Your answer must consist solely of the lines from the start of the entries below through the line with "You are a computer-use agent. The image size is (633, 776).", unchanged.

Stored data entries
━━━

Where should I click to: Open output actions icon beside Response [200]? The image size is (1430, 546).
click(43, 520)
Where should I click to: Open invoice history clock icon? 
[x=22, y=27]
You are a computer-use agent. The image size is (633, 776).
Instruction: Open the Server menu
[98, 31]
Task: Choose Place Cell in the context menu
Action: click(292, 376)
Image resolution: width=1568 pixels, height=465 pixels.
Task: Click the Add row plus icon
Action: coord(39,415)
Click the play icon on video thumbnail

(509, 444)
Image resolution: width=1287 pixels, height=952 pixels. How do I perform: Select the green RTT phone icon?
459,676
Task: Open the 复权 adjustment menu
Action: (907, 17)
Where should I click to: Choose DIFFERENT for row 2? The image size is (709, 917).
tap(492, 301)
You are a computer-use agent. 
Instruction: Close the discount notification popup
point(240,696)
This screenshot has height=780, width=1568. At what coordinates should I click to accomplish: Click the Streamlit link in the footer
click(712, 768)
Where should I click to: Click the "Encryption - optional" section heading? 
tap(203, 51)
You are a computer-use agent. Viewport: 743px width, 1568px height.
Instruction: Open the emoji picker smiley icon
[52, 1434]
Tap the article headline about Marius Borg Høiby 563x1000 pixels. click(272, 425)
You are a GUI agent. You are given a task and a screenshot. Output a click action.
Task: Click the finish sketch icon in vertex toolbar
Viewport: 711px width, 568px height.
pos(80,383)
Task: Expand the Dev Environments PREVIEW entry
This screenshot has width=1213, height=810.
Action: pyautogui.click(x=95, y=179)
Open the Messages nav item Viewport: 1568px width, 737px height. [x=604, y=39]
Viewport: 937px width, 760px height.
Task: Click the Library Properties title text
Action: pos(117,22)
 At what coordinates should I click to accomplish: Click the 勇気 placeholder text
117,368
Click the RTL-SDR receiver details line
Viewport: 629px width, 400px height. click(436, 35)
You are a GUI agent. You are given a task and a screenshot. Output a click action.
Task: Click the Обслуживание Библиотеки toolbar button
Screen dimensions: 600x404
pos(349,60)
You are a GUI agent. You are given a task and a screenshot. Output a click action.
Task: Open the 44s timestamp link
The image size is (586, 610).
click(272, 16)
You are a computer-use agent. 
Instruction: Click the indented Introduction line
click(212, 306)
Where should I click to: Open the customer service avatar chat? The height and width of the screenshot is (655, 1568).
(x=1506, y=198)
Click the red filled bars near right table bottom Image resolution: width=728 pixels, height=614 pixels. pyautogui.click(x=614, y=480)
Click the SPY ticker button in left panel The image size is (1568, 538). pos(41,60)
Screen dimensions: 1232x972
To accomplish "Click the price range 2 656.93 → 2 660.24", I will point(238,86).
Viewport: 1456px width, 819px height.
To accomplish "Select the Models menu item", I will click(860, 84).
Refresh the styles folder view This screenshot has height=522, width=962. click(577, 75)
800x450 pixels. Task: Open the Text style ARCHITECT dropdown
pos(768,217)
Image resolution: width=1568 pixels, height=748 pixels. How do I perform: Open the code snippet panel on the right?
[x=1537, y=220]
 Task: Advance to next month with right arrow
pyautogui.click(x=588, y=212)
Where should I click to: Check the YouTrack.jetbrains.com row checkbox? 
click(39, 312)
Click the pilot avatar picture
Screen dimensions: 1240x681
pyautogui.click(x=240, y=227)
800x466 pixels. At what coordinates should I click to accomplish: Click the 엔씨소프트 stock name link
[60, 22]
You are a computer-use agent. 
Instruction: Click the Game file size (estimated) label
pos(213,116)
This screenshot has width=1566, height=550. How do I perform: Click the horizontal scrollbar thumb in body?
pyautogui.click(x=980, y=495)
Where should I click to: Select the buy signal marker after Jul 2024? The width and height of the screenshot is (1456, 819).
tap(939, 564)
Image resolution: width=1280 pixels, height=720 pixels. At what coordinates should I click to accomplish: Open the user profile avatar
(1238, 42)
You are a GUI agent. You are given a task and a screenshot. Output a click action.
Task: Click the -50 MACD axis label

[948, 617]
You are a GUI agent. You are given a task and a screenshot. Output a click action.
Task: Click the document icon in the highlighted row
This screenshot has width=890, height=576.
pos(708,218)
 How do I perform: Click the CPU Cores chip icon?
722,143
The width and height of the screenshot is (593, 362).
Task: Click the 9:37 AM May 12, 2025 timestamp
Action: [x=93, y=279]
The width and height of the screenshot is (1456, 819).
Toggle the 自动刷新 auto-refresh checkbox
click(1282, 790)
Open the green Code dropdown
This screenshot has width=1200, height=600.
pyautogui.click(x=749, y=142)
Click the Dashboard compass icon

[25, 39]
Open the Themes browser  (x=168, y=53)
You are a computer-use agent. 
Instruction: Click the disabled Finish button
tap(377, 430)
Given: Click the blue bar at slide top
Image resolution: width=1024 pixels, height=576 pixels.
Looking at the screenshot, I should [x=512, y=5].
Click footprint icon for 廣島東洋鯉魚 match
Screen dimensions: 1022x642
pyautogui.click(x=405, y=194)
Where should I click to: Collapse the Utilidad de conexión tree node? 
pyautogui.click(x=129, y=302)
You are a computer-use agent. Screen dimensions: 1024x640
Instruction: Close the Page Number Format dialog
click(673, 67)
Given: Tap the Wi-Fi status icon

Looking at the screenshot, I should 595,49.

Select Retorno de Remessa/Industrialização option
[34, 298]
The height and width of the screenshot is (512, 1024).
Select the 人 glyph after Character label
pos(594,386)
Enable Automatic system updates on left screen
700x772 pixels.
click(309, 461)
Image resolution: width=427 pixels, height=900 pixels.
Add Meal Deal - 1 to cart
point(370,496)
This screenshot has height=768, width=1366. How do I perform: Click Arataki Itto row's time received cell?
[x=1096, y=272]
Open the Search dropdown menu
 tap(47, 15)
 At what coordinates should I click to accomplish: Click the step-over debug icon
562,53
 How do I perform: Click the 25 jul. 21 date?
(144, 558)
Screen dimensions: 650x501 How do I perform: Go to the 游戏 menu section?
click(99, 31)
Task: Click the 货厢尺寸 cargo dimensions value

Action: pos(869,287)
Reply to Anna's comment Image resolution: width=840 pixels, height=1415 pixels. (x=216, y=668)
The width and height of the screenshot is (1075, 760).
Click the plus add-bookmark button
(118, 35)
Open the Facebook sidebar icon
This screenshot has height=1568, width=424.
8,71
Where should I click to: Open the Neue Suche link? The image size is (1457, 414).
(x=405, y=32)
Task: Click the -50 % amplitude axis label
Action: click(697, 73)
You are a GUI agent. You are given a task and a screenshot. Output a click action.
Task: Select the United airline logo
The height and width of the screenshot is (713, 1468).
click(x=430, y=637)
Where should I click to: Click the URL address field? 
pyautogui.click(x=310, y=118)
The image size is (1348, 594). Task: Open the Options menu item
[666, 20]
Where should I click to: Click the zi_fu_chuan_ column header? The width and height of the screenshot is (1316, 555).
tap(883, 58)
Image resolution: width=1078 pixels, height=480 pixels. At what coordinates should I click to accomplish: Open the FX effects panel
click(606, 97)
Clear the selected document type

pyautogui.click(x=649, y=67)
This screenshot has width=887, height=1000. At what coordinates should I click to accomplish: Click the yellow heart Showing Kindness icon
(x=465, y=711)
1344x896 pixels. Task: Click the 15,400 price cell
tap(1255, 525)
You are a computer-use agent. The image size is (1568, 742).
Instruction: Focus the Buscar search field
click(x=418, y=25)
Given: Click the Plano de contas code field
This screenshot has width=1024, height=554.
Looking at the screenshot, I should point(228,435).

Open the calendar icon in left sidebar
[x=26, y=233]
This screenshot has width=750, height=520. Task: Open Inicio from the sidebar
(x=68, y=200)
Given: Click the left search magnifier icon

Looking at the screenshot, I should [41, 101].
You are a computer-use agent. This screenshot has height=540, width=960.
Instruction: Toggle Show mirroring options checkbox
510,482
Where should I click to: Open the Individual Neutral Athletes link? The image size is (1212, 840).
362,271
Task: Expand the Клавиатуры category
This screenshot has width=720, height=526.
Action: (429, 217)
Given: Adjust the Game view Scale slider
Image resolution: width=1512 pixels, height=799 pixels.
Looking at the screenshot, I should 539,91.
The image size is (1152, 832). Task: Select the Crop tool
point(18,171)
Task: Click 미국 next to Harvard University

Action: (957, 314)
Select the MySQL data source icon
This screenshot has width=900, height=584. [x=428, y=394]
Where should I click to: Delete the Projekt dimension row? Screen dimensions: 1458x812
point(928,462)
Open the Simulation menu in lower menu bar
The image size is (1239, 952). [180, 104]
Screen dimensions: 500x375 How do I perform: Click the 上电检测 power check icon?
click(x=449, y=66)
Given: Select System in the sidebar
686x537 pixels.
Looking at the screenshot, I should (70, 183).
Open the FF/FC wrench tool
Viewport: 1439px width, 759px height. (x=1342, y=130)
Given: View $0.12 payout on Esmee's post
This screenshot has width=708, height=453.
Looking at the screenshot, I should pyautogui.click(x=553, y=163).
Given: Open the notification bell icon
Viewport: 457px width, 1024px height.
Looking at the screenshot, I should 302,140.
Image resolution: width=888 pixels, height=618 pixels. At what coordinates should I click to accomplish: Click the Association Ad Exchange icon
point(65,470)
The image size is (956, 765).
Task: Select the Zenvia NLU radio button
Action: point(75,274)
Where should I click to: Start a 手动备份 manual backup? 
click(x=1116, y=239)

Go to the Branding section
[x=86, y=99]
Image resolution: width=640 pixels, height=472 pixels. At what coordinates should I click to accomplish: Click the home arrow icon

━━━

▶ _Answer to the exercise_:
Where should I click to: Open output actions icon beside Response [200]? The image size is (1430, 546).
click(43, 520)
Where should I click to: Open invoice history clock icon? 
[x=22, y=27]
You are a computer-use agent. The image size is (633, 776).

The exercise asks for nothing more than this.